Case contribution: Dr Radhiana Hassan
- A 28 years old lady
- Presented with amenorrhoea for one year
- No blurring of vision, no headache
- No constitutional symptom
- Investigation shows hyperprolactinaemia
- Pituitary gland shows normal size and signal intensity.
- Posterior lobe is identified at its normal location (blue arrow).
- However the right side of the lobe shows convex upper border (green arrow) compared to left side which maintains its superior concavity
- Post contrast dynamic sequence shows a small relatively non-enhancing nodule in the right lobe measuring about 3 mm in diameter.

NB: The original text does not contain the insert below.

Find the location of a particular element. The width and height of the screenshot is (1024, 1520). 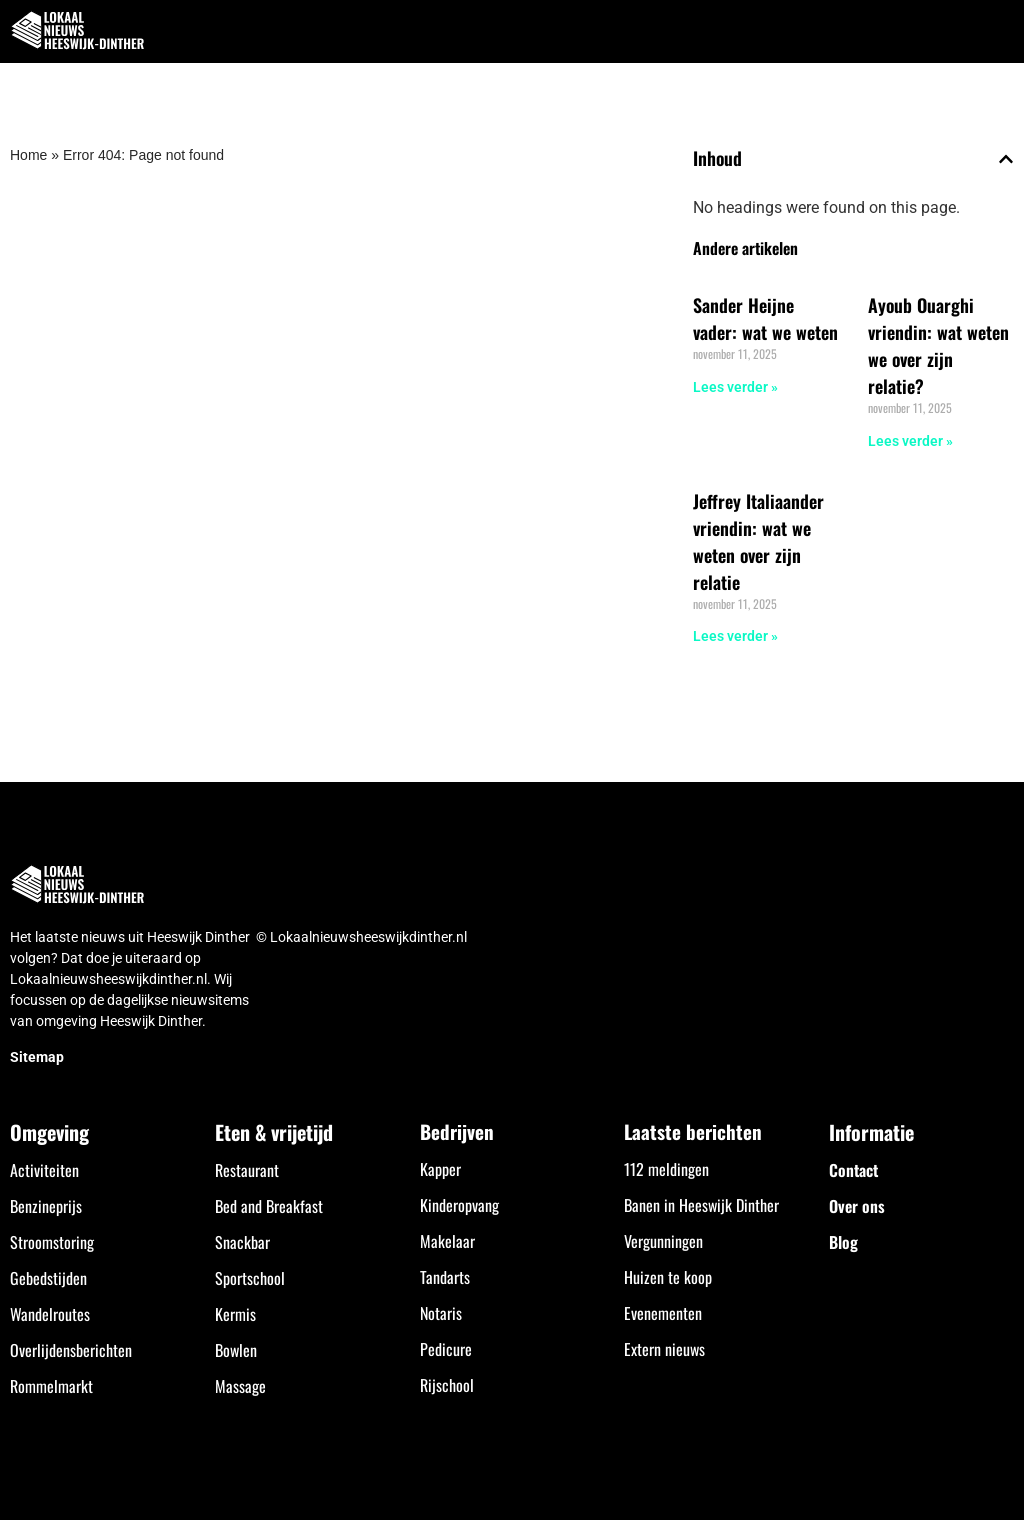

Contact is located at coordinates (853, 1170).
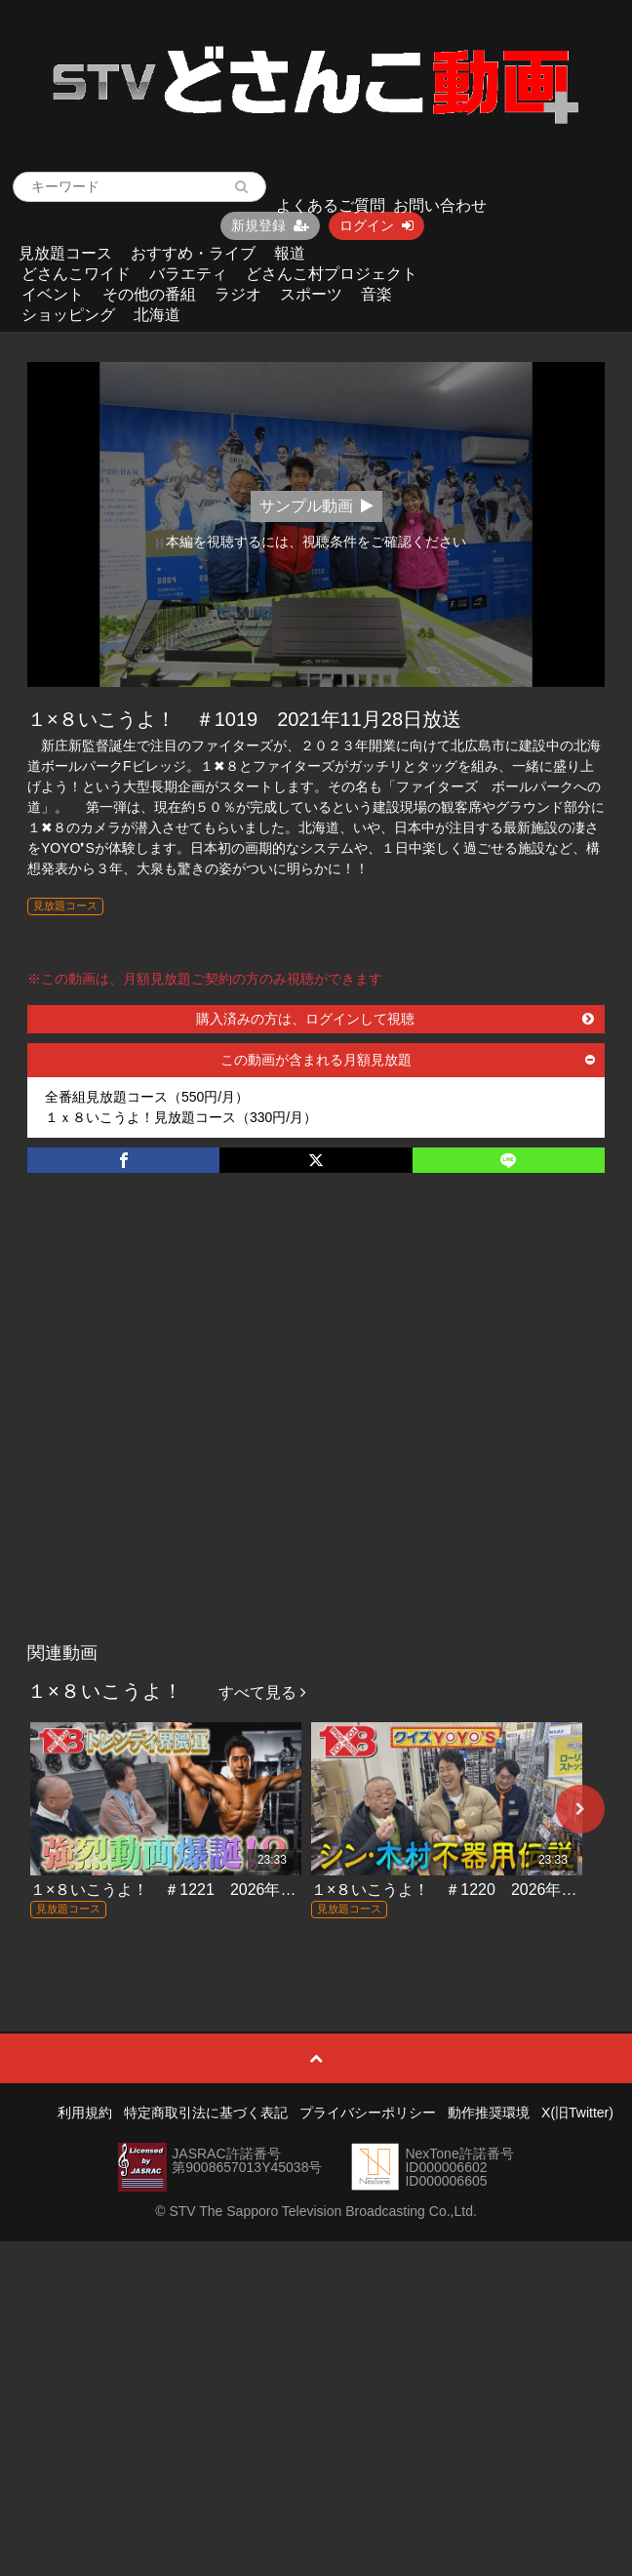 Image resolution: width=632 pixels, height=2576 pixels. What do you see at coordinates (316, 506) in the screenshot?
I see `サンプル動画` at bounding box center [316, 506].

- The infundibulum is slightly deviated to the left side, otherwise normal in size and signal intensity
- No sella expansion
- No involvement of the optic chiasm
Diagnosis: Pituitary microadenoma
- MRI is the main imaging for pituitary microadenomas
- Dedicated pituitary sequences are important for diagnosis (thin slice, small field of view, dynamic contrast acquisition).

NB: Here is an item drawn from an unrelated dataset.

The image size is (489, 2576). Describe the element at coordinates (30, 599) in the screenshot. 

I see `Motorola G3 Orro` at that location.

- Contrast-enhanced MRIs have a sensitivity of 90%.
- On T1 it is usually isointense to normal pituitary
- T1 dynamic sequences post contrast demonstrate a rounded region of delayed enhancement compared to the rest of the gland
- Appearance on delayed images are variable, ranging from hypo-enhancement (most common) to isointense to the rest of the gland, to hyperintense (retained contrast)
- On T2WI it is often variable, but often a little hyperintense
Progress of patient:
- Hormone level was reduced after medical treatment
- Patient also has regular menses
- Repeat MRI shows slight reduction in the size of the pituitary lesion.